* Start PASSAGE GIVEN *

This situation is why network management is described as debugging
a huge, complex distributed program. Network monitoring forms the
basis for troubleshooting in this environment. Both proactive and reactive
network monitoring is needed to quickly identify problems and their
root causes and to increase management staff productivity. But because
of the complexity of the problem, a divide-and-conquer strategy
is often employed to troubleshoot network service problems.
3.2. OSS Monitoring Scenario: Control and Management of A/V Streams within a Single AN
- Problem
User U has recently started to complain about poor video quality and
is blaming it on the network.
- Solution
We take a divide-and-conquer approach to troubleshooting the problem.
First, we determine if the problem is truly a network problem.
Second, if the problem is with the network, we determine the width of
the problem; i.e., how many potential users will be affected.
For example, congestion will affect all traffic crossing a congestion
point. Third, if the problem is isolated to only user U, we try to
pinpoint the source of the problem along the QoS route.
Some of the information that we need to assess network health in
general include:
- Input/output link status (up/down?)
- Input/output switch port status (up/dow?n)
- Output queue size and change (stable/growing?)
- VC table entries (correct connection?)
- Switching fabric packet loss
- Output port packet loss due to buffer overflow
- Long term throughput
- Short term throughput
Some of this information may be available from switch registers.
Others such as throughput must be derived by sampling switch
registers (e.g., VC connection, packet loss) or monitoring the
traffic itself (e.g., link status, throughput).
- Discussion
You might think that there is indeed a network problem since you would
expect that the user would have a feel for the effective bandwidth of
the connection. But this may not be the case, and only periodic
monitoring would give you hard numbers. But typically, permanently
installed probes collect aggregate (not per flow) statistics.
Furthermore, we can not over emphasize that the complexity of of the
advanced hardware and software (network and endsystems) and their
interactions can lead to service delivery problems.

* End PASSAGE GIVEN *

### PROBLEMS TO SOLVE
#1 Decide whether each statement agrees with the network monitoring passage, answering yes or no and quoting the words of the passage that settle it. (a) Congestion affects all traffic that crosses a congestion point. (b) Permanently installed probes collect per-flow statistics. (c) Throughput must be derived by sampling switch registers or by monitoring the traffic.
#2 How many lines of the entries contain the word "dimensions"? Reply with the number alone.
The network monitoring passage and the entries that follow it have nothing to do with each other.

* Start DATA SHOWN *

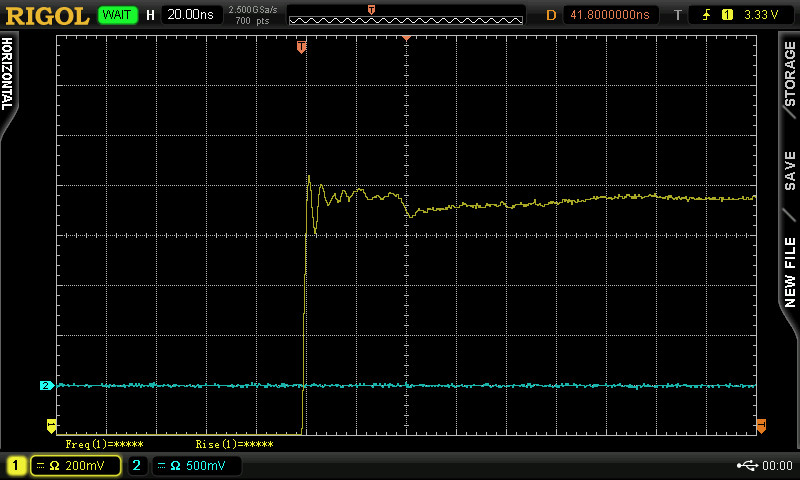Viewport: 800px width, 480px height.
Task: Click the trigger source channel 1 badge
Action: point(726,15)
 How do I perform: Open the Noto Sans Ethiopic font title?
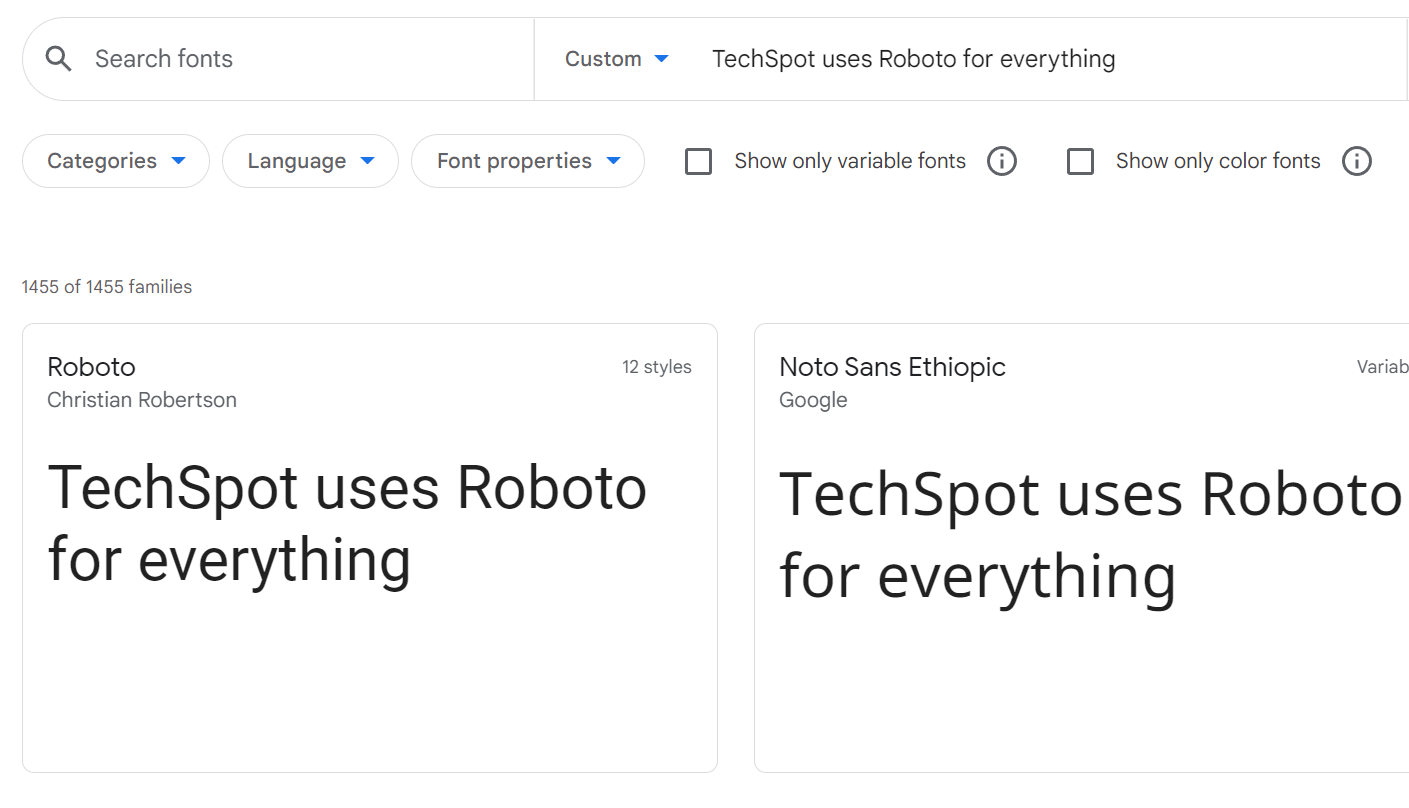click(x=892, y=367)
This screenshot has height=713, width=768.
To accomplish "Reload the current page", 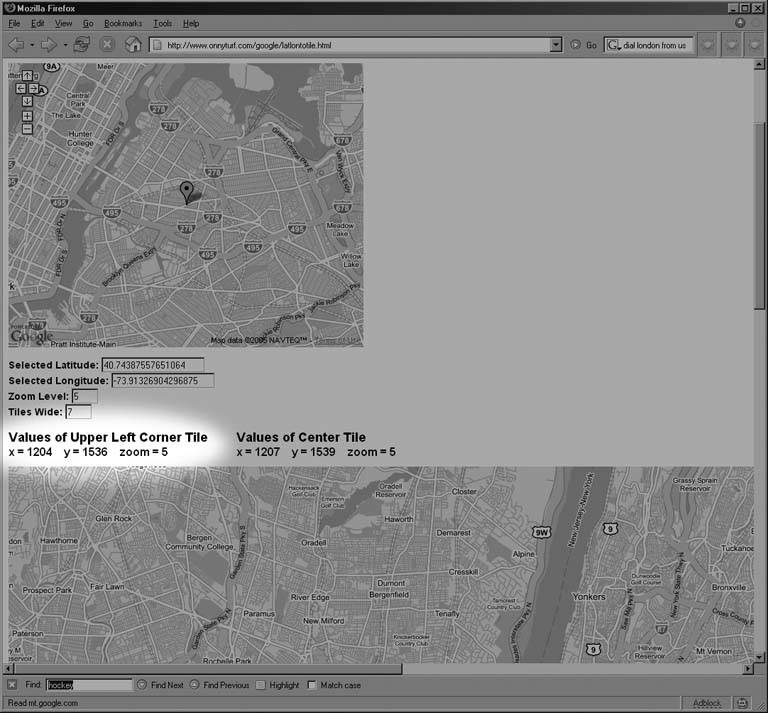I will [x=82, y=45].
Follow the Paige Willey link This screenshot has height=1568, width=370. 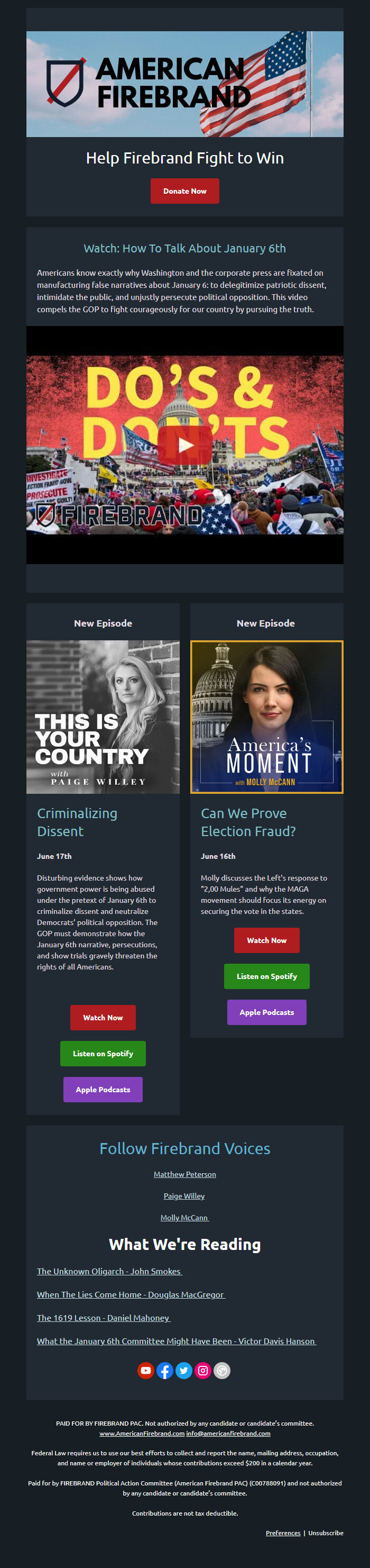[x=184, y=1196]
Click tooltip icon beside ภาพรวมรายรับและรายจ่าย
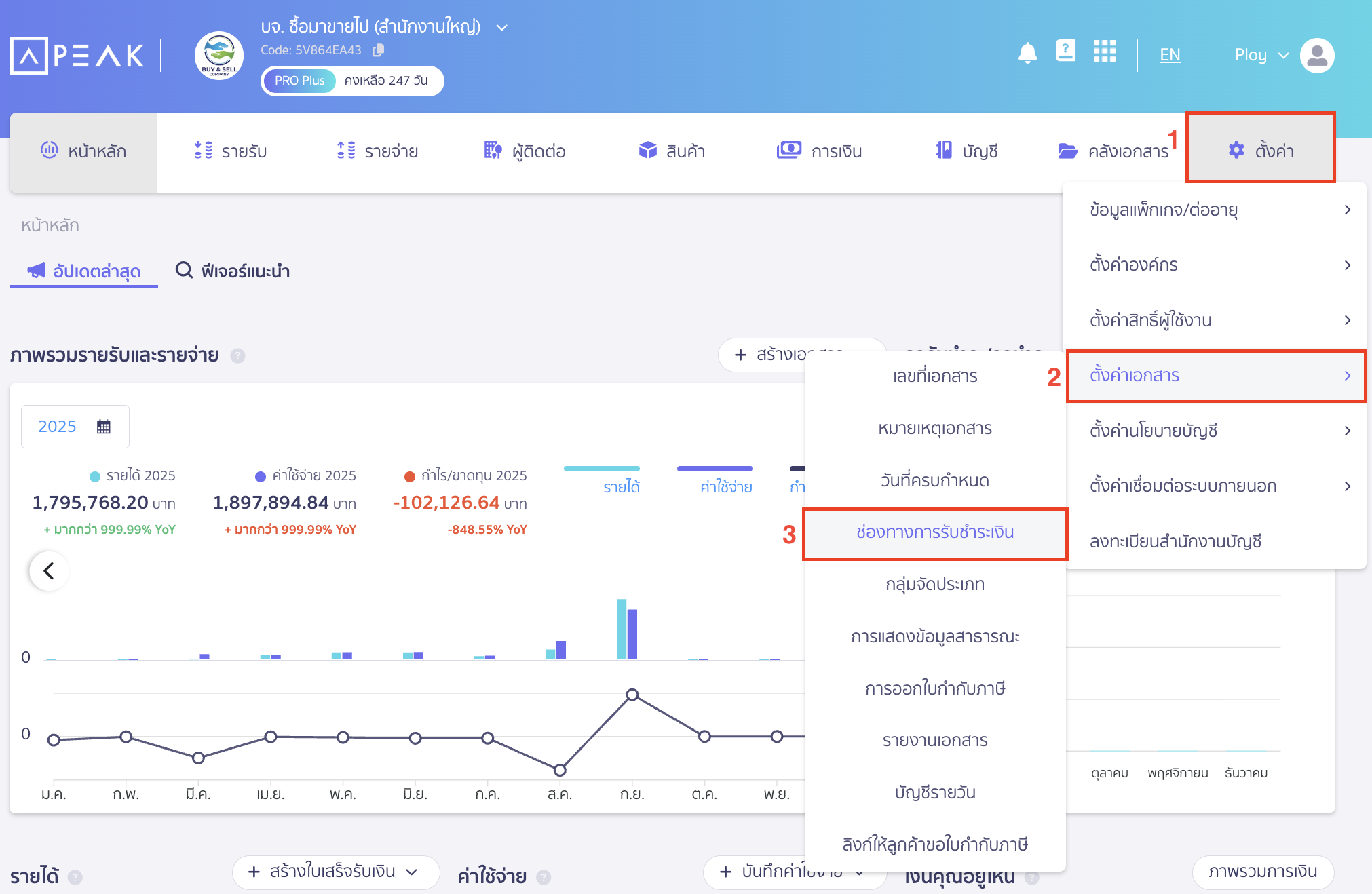 click(238, 355)
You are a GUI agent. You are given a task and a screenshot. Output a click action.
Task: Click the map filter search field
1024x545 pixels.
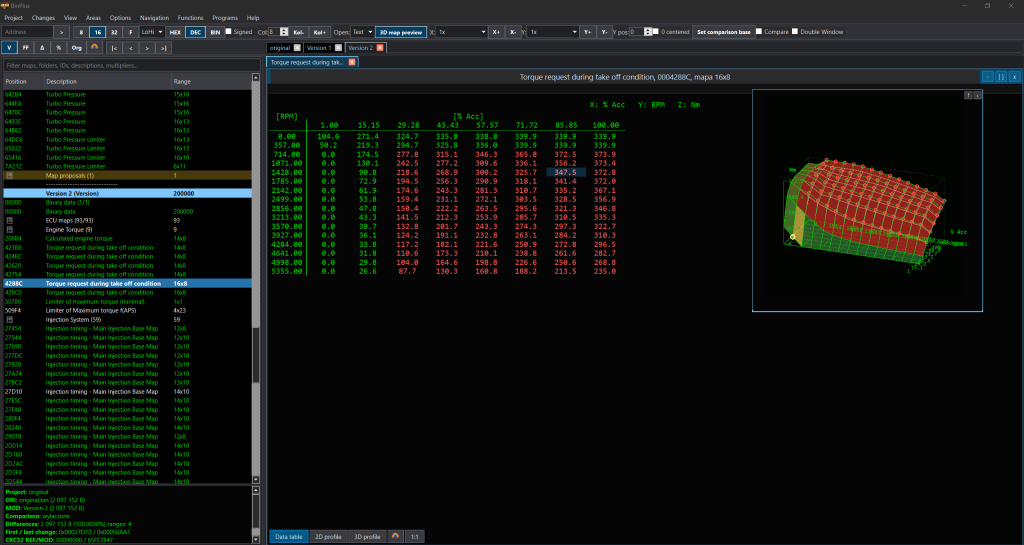127,65
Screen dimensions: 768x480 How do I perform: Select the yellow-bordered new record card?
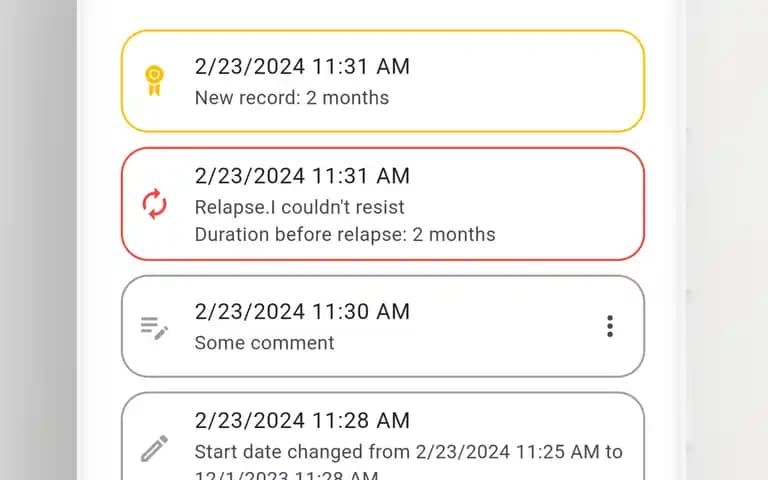pos(383,81)
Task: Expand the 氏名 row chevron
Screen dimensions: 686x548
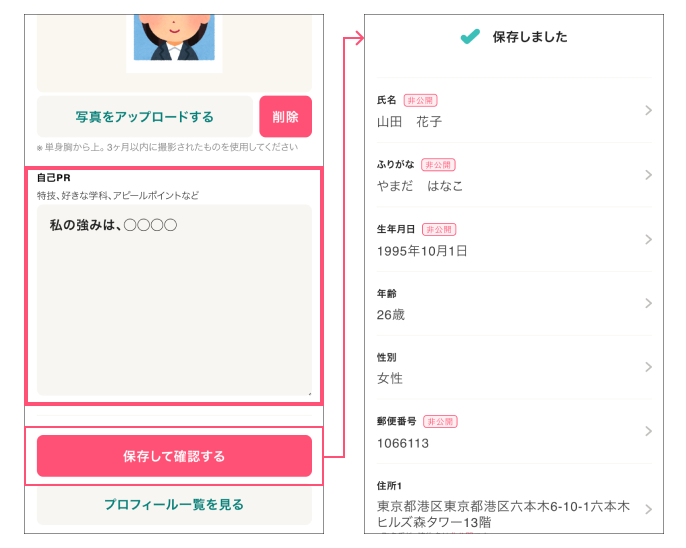Action: 648,110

* End DATA SHOWN *

### ANSWERS GIVEN
#1
(a) Yes: "congestion will affect all traffic crossing a congestion point"
(b) No: "permanently installed probes collect aggregate (not per flow) statistics"
(c) Yes: "Others such as throughput must be derived by sampling switch registers"

#2 2